'''

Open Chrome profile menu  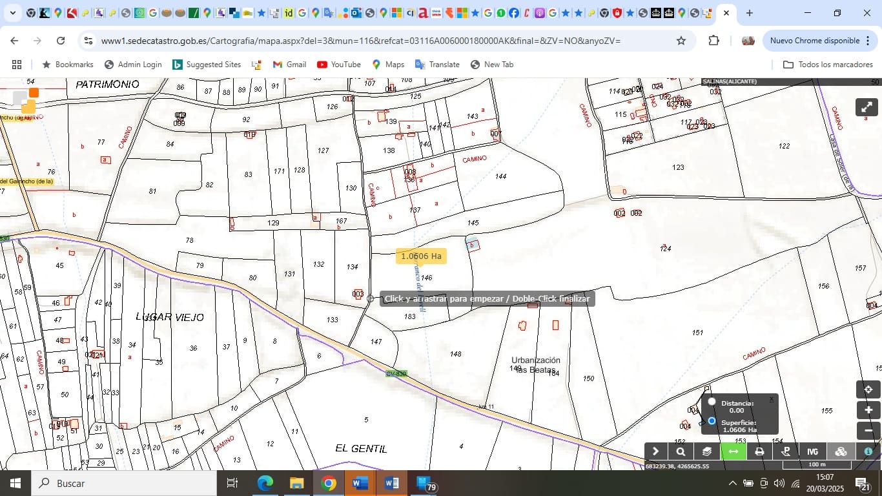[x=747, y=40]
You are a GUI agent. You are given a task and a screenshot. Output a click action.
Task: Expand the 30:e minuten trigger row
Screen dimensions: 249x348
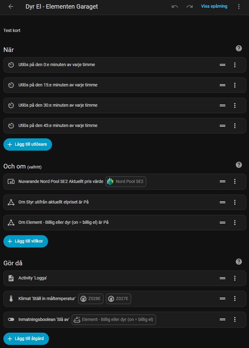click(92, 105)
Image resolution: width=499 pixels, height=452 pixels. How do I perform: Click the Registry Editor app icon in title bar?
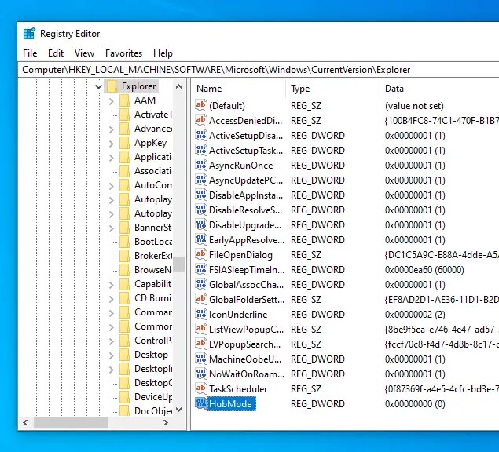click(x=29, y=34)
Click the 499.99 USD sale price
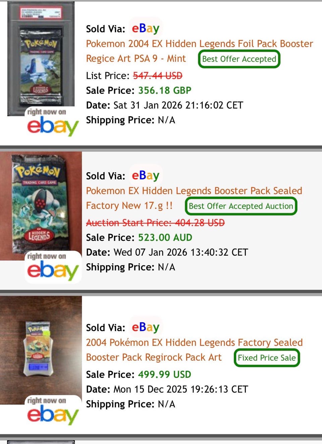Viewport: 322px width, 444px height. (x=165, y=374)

'''
'''

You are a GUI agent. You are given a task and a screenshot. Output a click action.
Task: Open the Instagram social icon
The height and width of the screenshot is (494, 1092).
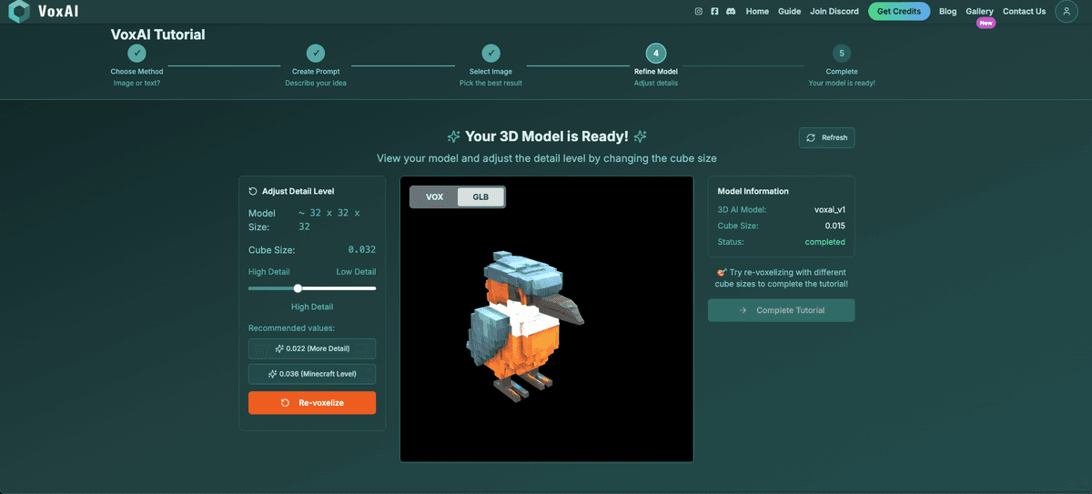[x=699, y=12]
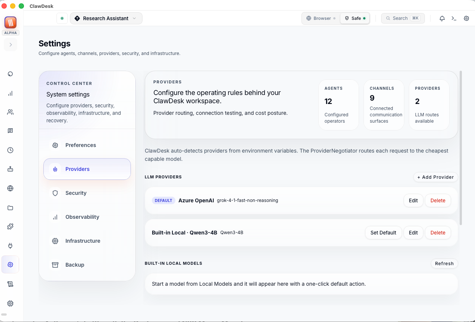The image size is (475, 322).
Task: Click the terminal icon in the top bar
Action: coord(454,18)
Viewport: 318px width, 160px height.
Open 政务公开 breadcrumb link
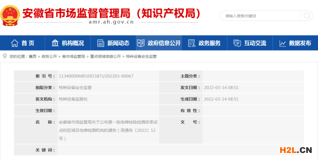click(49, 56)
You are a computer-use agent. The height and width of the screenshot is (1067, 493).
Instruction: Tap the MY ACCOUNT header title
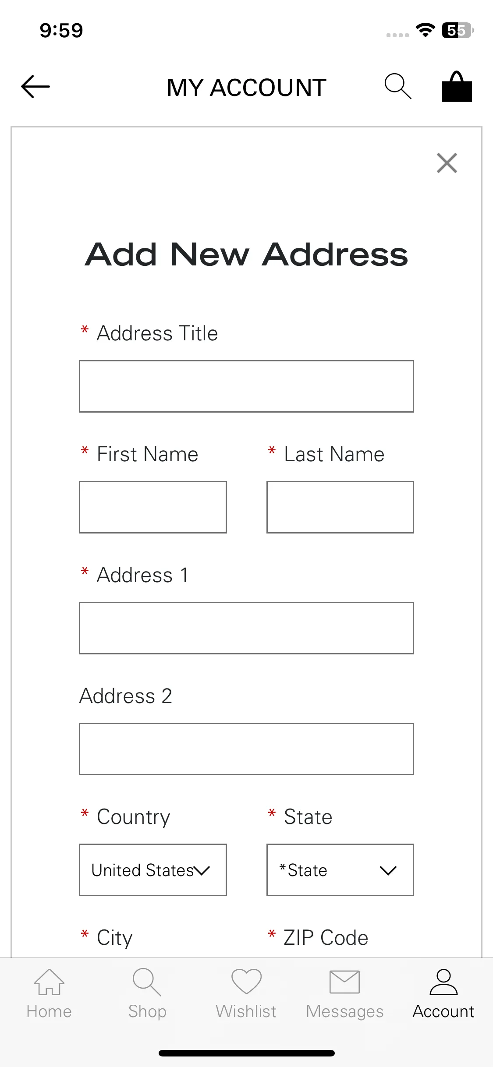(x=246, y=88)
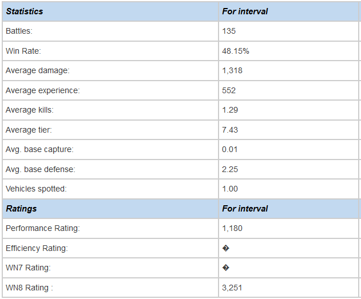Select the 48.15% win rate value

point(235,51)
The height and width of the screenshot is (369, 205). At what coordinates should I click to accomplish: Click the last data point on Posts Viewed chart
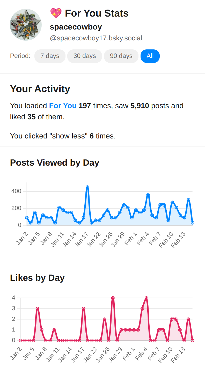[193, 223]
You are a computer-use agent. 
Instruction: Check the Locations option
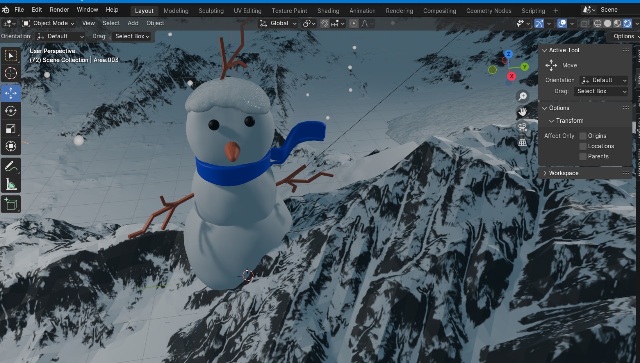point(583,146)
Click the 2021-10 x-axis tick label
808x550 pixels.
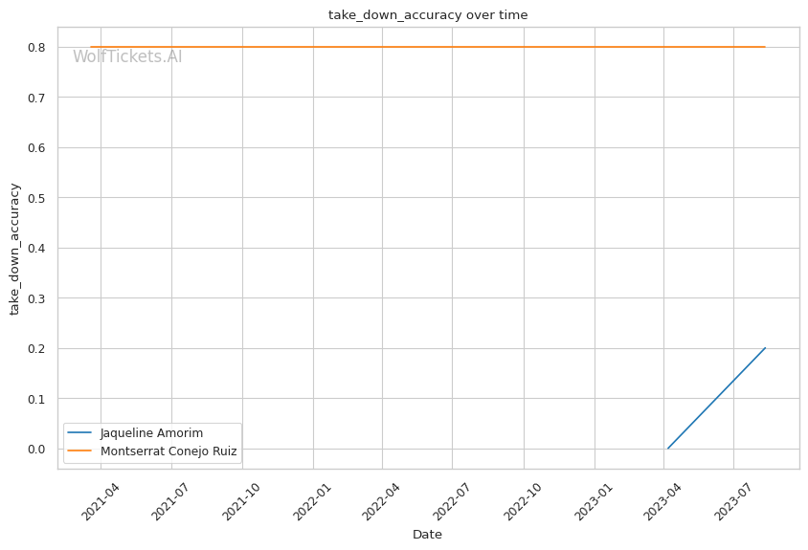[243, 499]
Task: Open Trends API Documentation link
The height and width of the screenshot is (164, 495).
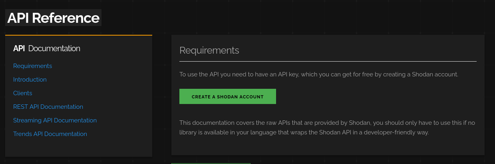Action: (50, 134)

'''

■ **What you have to do**
Among the lines above, find those that contain the word "computer" and copy them.

■ **Answer box**
You are a computer-use agent. The height and width of the screenshot is (1067, 493).
You are a computer-use agent. 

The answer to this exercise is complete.